Romosozumab's commercial and clinical success validated sclerostin as a drug target, spurring additional research. Several questions remain active areas of investigation.

Re-treatment studies are examining whether a second 12-month course of romosozumab produces comparable BMD gains after an intervening antiresorptive period. Preliminary data from extension studies suggest partial but meaningful response to retreatment, with smaller BMD gains than the initial course 14.

Combination approaches pairing romosozumab with denosumab during the active treatment phase (rather than sequentially) showed additive BMD effects in a small Phase II study, though this remains investigational.

Amgen has explored next-generation sclerostin pathway modulators, including bispecific antibodies targeting both sclerostin and DKK1 (another Wnt pathway inhibitor). These remain preclinical. UCB's pipeline includes antibodies targeting additional bone biology pathways identified through the sclerostin research program.

The broader scientific legacy extends beyond drug development. Romosozumab's success demonstrated that genetic observations in rare skeletal diseases can be directly translated into therapies for common conditions within two decades of target identification. The timeline from SOST gene discovery (2001) to FDA approval (2019) represents one of the more efficient bench-to-bedside translations in musculoskeletal medicine.

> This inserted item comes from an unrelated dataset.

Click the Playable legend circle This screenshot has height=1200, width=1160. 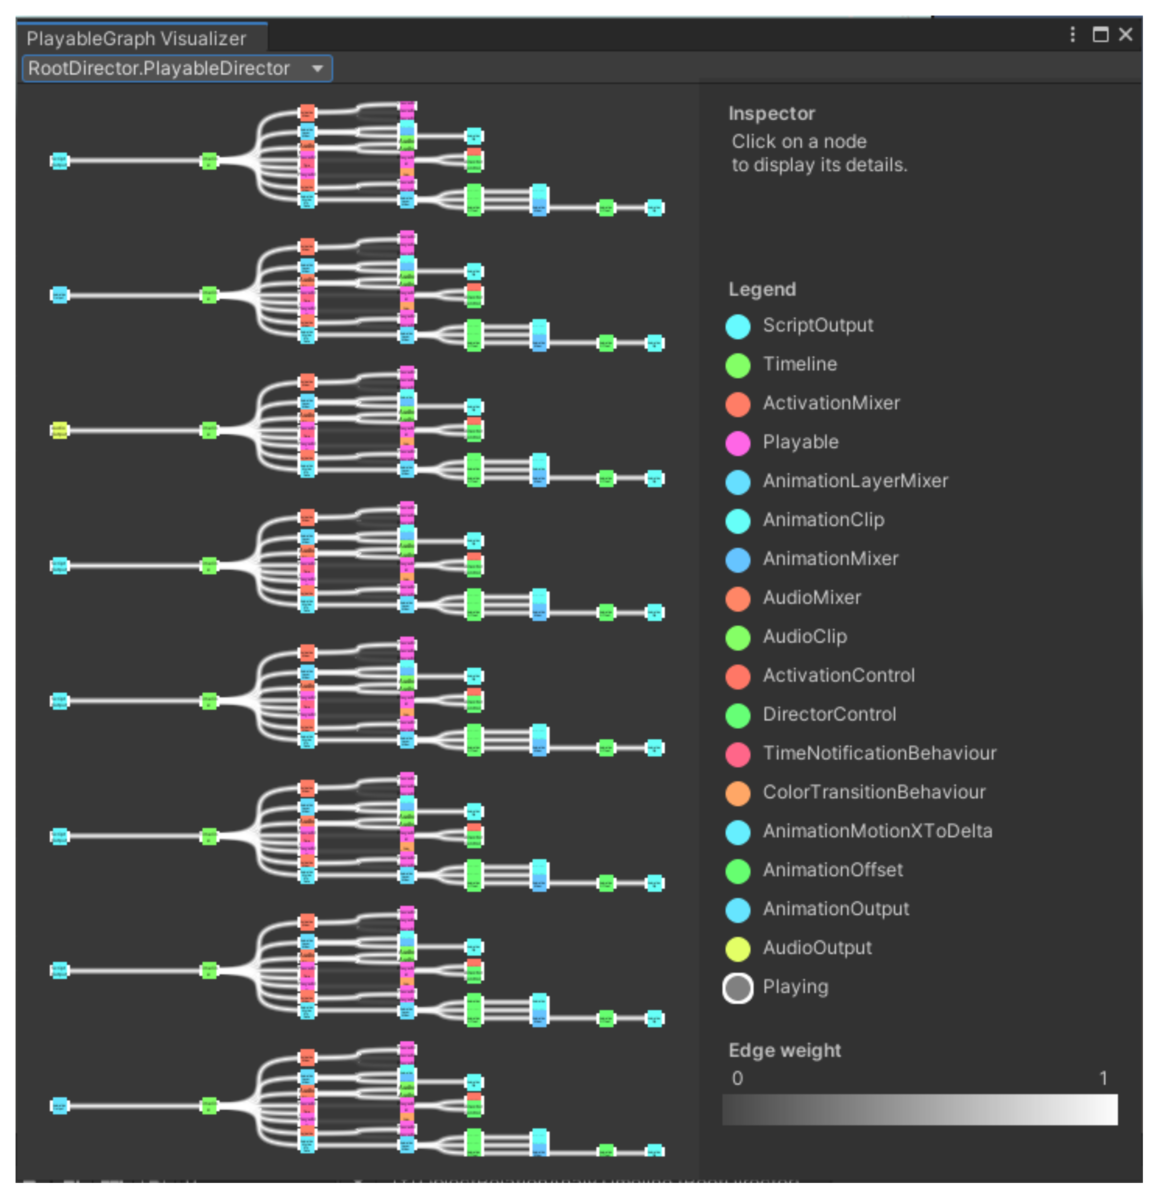(738, 442)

Manufacturing and Administration

Romosozumab is produced using Chinese Hamster Ovary (CHO) cell culture, standard for monoclonal antibody manufacturing. Each dose of 210 mg requires two subcutaneous injections of 105 mg/1.17 mL, administered in separate sites (abdomen, thigh, or upper arm). The drug is supplied in single-use prefilled syringes and stored refrigerated at 2°C to 8°C.

The requirement for two injections per monthly visit (due to volume constraints of subcutaneous delivery) was identified in patient surveys as a barrier to adherence. Amgen has explored higher-concentration formulations but has not announced an approved single-injection version as of 2026.

Treatment duration is fixed at 12 monthly doses. Bone density measurements at months 6 and 12 confirm response. After the 12-dose course, transition to an antiresorptive is mandatory. Without sequential antiresorptive therapy, BMD gains reverse within 12 months, returning to near-baseline levels. This makes romosozumab a bridge therapy rather than a standalone treatment.